I kissed her fingers. “You have to learn a lesson, my dear, which will do you an enormous amount of good.”

“What is that?”

“The glorious duty of selfishness.”

Then the minute hand of the clock marked the end of the interview, and the nurse appeared on the click and turned me out.

After that I saw her daily; gradually our interviews lengthened, and as she recovered strength our talks wandered from the little incidents and interests of the sick-room to the general topics of our lives. I told her of all that had happened to me since her flight. And I told her that I wanted her and her only of all women.

“Why—oh, why, did you do such a foolish thing?” I asked.

“I did it for your good.”

“My dear, have you ever heard the story of the tender-hearted elephant? No? It was told in a wonderful book published years ago and called 'The Fables of George Washington AEsop.' This is it. There was once an elephant who accidentally trod on the mother of a brood of newly-hatched chickens.
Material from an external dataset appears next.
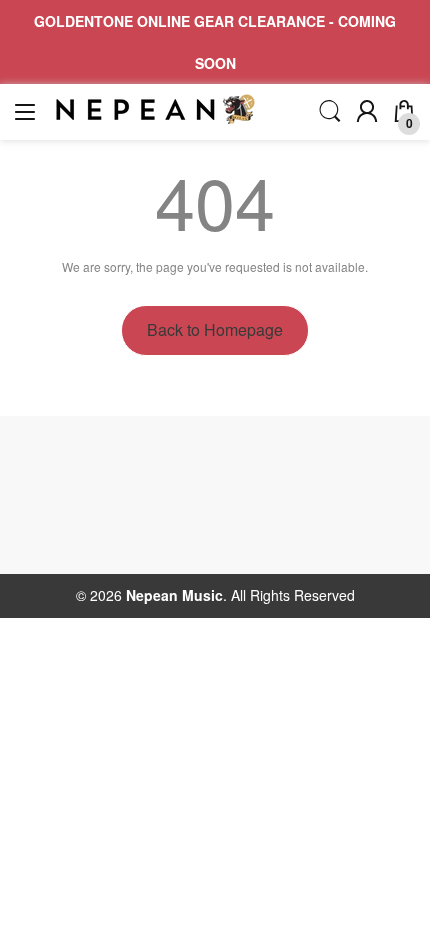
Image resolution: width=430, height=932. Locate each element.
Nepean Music (174, 595)
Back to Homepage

Her tender heart filled with remorse for what she had done, and, overflowing with pity for the fluffy orphans, she wept bitterly, and addressed them thus: 'Poor little motherless things, doomed to face the rough world without a parent's care, I myself will be a mother to you.' Whereupon, gathering them under her with maternal fondness, she sat down on the whole brood.”

The unbandaged half of her face lit up with a wan smile. “Did I do that?”

“I didn't conceive it possible that you could love me except for the outside things.”